##### Data records

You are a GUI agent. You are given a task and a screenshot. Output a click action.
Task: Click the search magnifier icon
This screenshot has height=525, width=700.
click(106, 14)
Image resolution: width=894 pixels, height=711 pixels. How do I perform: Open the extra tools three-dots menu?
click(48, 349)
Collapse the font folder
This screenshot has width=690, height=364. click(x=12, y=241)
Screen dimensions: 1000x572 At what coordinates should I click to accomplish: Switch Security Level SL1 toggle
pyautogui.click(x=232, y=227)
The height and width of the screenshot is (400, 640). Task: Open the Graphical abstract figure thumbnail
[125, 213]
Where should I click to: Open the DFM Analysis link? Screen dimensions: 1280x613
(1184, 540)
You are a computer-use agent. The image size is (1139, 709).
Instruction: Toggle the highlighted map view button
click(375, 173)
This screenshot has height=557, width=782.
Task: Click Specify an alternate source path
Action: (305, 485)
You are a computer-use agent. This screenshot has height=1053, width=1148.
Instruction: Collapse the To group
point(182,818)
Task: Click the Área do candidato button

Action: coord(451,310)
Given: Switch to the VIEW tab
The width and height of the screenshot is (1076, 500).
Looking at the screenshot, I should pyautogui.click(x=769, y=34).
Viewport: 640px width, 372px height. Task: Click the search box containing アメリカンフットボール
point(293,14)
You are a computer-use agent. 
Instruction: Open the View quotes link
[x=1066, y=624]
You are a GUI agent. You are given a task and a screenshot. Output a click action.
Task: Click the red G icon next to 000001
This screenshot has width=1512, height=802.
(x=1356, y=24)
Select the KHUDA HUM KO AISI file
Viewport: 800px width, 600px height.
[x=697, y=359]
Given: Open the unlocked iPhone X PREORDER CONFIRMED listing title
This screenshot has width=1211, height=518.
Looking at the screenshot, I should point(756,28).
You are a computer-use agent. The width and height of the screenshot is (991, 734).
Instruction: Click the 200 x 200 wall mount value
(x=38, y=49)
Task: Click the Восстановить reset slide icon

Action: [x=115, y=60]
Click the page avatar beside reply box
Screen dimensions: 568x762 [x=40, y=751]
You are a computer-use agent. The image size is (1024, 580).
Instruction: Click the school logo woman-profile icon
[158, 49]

##########

Print again the lines of the entries above that fall between the line holding "Given: Switch to the VIEW tab" and the line holding "Select the KHUDA HUM KO AISI file", inclusive, exactly as they stand.

Given: Switch to the VIEW tab
The width and height of the screenshot is (1076, 500).
Looking at the screenshot, I should pyautogui.click(x=769, y=34).
Viewport: 640px width, 372px height. Task: Click the search box containing アメリカンフットボール
point(293,14)
You are a computer-use agent. 
Instruction: Open the View quotes link
[x=1066, y=624]
You are a GUI agent. You are given a task and a screenshot. Output a click action.
Task: Click the red G icon next to 000001
This screenshot has width=1512, height=802.
(x=1356, y=24)
Select the KHUDA HUM KO AISI file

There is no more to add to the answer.